Эти слова уязвили мою мужскую гордость, и Люба, похоже, сразу же распознала мои мысли.
— Да ты не завидуй, Дима, тебя тоже природа не обделила... Скажи, — уже игриво продолжала она, — ты читал Апулея[7]
? Ну, помнишь: «В те дни, когда в садах Лицея я безмятежно процветал, читал охотно Апулея, а Цицерона не читал»?— Ну и что? — уставился на неё я.
— Уверена, что ты тоже «читал охотно Апулея» и, наверное, с восторгом. Все в нашем возрасте читают Апулея, только иные притворяются, что это мерзкое чтиво. А я много раз перечитывала, особенно одну новеллу.
— Какую же? — Я догадывался, что этими разговорами она пытается отвлечь меня.
— А помнишь, жена велела мужу почистить изнутри бочку для вина, тот залез в неё, а плутовка, склонившись над ней и отставив зад, давала ему всяческие советы, чтобы он делал это старательнее. И это в то самое время, когда её любовник, обхватив её сзади, выделывал с ней всё, что ему хотелось. Какая прелесть эта новелла!
— Снова убеждаюсь, сколь велики твои познания в литературе, особенно в такого рода, — грубо прервал её я.
— Всё равно мы с тобой будем вместе, так что принимай меня такой, какая я есть. А от пресной жены ты всё равно сбежишь ко мне.
— В моих ближайших планах женитьба не предвидится, — резко ответил я. — Тем более после того, как я увидел, насколько коварными бывают женщины.
— Ты снова забыл, Дима, что я спасала тебя, — с неожиданной грустью произнесла она. — Ладно, хватит об этом, коль я тебя раздражаю. Но ты ведь знаешь пословицу: всё, что Бог ни делает, всё к лучшему. Зато теперь этот бородач доставит нас в Егорлыцкую быстрее, чем мы бы хотели. Вот увидишь, как он будет стараться.

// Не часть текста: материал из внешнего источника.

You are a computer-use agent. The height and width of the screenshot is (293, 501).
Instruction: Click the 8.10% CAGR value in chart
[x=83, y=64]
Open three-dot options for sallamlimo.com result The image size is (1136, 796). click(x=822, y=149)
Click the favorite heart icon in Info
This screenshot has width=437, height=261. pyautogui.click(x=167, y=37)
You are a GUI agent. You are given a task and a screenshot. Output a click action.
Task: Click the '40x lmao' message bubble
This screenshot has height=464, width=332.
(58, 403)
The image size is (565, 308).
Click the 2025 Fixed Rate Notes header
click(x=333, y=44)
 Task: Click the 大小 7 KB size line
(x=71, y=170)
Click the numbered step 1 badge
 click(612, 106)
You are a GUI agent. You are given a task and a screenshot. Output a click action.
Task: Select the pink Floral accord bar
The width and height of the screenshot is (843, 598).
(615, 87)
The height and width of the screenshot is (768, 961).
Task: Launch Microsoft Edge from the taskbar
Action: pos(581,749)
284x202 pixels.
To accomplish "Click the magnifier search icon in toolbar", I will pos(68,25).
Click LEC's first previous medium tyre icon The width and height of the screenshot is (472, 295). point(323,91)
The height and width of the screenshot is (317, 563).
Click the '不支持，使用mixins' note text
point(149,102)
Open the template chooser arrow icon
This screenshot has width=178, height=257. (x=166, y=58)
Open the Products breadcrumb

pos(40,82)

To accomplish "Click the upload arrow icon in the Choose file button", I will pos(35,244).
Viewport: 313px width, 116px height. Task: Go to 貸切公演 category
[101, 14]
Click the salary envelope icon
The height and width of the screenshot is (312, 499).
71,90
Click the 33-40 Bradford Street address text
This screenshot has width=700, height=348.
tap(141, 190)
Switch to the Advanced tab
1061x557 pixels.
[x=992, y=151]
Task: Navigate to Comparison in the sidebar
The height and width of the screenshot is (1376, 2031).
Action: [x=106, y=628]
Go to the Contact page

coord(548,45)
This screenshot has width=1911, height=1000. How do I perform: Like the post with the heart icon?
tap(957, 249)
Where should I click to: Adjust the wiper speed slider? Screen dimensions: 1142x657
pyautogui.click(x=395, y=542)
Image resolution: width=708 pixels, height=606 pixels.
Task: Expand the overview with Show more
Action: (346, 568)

Действительно, предсказание её оправдалось. Лука гнал лошадей не жалея, был весел и негромко напевал казачью песню. Песня была грустной, а на бугристой физиономии Луки сияла откровенно наглая ухмылка. И, разумеется, песня его никак не гармонировала с его радостным настроением:
Вскоре, видимо поняв, что грустная песня противоречит его торжествующему состоянию, Лука запел другую:
Изредка, так, чтобы я не заметил, он ухмылялся и бросал многозначительные взгляды на Любу.
Мы уже подъезжали к Егорлыцкой, когда нас нагнали трое верховых в бурках.
— А ну стой, падла! — закричал один из них, загораживая конём дорогу бричке.
Лука натянул вожжи. Кони, брызгая пеной, остановились.
— Куда вас чёрт несёт? — всё так же громко, будто мы были глухие, заорал верховой.
Лука, не слезая с брички, широко осклабился, будто встретил своих хороших знакомых.
— Полковника Донцова знаешь? — негромко спросил он.
Что-то знакомое послышалось мне в этой фамилии, я попытался вспомнить, где и от кого я её уже слышал. Верховые между тем ускакали.
Мы приближались к станице и вскоре подъехали к большому добротному дому на площади, окружённому пирамидальными тополями. Неподалёку спешивался эскадрон. «Вот они, добровольцы», — что-то радостное и в то же время тревожное ёкнуло в груди у меня.
— Ну вот, — сказала Люба, улыбаясь какой-то странной улыбкой. — Вот и конец нашему путешествию. Спасибо тебе, Лука, ты молодчина, — похвалила она рыжебородого верзилу. — Надеюсь, мы ещё поездим с тобой.
Лука заулыбался во весь свой щербатый рот:
— Мы что... Мы с превеликим удовольствием!
«Стерва! — во мне закипел гнев. — Бесстыжая стерва!»
Люба повела меня в дом, не обращая внимания на моё состояние. В прохладной горнице за письменным столом сидел массивный, чем-то похожий на Луку, только чернобородый мужчина с полковничьими погонами на широких плечах. У дверей застыл казак с винтовкой.
— Ваше превосходительство, задание выполнено, — чётко, по-военному доложила Люба.
Полковник встал, сверля меня маленькими въедливыми глазками, и улыбнулся Любе.
— Объявляю вам, ротмистр Клименко, благодарность от имени командующего, — с чувством произнёс он, и я видел, как лицо Любы засветилось счастьем. — Отдыхайте, я непременно навещу вас вечером.